** Start DOCUMENT TEXT **

Frozen Banana Bites Dipped in Chocolate & Vanilla

Prep Time20 mins
Course: Dairy Free, Gluten Free, Grain Free, Paleo, Refined Sugar Free, SCD Legal, Vegan
Servings: 20 bites

Ingredients

  • 2 bananas
  • 3 tbsp toasted chopped nuts (almonds, hazelnuts, pecans etc)
  • 2 tbsp shredded unsweetened coconut
  • 3 tbsp hazelnut butter (or other nut butter of choice)
  • 1/2 tsp maldon salt/flaked salt

Vanilla Sauce

  • 3/4 cup macadamia nuts
  • 1/4 cup water
  • 1 tbsp honey (or maple syrup)

** End DOCUMENT TEXT **

## WRITTEN PROBLEM 1
In the banana bites recipe, how much water goes into the vanilla sauce?
## WRITTEN PROBLEM 2
Reproduce the banana bites recipe word for word, starting at "Frozen Banana Bites" and ending at "hazelnuts, pecans etc)".
## WRITTEN PROBLEM 3
Continue the banana bites recipe from its last line.

** Start GIVEN INFORMATION **

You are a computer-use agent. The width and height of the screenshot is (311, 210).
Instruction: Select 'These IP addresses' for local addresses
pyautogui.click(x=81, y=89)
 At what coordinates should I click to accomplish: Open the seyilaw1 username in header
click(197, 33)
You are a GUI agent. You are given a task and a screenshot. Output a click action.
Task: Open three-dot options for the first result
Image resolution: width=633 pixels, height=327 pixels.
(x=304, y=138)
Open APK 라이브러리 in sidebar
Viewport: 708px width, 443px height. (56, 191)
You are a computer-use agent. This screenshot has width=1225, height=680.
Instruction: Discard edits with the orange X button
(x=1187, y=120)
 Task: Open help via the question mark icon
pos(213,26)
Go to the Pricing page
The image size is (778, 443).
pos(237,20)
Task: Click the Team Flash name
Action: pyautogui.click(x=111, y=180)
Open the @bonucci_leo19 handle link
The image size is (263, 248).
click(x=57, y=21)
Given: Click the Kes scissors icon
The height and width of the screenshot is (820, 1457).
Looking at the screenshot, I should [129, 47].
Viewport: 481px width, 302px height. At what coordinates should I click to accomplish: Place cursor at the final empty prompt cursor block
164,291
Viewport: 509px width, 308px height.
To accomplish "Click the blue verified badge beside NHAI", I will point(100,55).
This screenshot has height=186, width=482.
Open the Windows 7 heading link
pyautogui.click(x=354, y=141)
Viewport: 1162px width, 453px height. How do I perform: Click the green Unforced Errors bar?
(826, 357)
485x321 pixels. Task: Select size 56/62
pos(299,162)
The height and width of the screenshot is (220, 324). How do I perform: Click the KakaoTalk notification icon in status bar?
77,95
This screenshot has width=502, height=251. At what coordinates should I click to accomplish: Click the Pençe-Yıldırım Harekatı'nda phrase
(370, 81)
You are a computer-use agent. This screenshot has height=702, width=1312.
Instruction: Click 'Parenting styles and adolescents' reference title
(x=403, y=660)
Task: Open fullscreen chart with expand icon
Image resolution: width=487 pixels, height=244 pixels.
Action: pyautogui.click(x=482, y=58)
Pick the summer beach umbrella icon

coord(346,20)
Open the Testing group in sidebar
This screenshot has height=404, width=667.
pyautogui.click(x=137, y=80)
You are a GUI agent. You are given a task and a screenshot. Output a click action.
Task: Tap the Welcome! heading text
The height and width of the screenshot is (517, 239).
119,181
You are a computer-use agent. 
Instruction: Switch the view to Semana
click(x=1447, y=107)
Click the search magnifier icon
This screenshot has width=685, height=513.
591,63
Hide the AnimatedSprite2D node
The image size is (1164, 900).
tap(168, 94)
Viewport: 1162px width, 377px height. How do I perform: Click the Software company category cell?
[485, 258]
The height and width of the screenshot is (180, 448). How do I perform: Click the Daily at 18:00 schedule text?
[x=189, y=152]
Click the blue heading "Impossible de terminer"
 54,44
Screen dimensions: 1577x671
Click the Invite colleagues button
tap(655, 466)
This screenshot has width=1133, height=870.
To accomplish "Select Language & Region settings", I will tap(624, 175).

** End GIVEN INFORMATION **

## EXERCISE RESULT 1
1/4 cup

## EXERCISE RESULT 2
Frozen Banana Bites Dipped in Chocolate & Vanilla

Prep Time20 mins
Course: Dairy Free, Gluten Free, Grain Free, Paleo, Refined Sugar Free, SCD Legal, Vegan
Servings: 20 bites

Ingredients

  • 2 bananas
  • 3 tbsp toasted chopped nuts (almonds, hazelnuts, pecans etc)

## EXERCISE RESULT 3
  • 1 1/2 tsp vanilla extract
  • 2 tbsp coconut oil

Chocolate Sauce

  • 200 grams dark chocolate
  • 2 tbsp coconut oil

Instructions

  • Cut the bananas into slices approximately 1cm in width. Spoon about a teaspoon of nut butter onto 1/2 of the banana slices. Place all of the banana slices onto a parchment paper lined baking sheet and place in the freezer for a minimum of 1 hour

Vanilla Sauce

  • Fill a pot with an inch of water and allow to simmer on medium-low heat. Place the macadamia nuts in a food processor and blend until they turn into a crumbled mixture, add in the water, honey, coconut oil and vanilla extract and continue to blend until a creamy puree has formed.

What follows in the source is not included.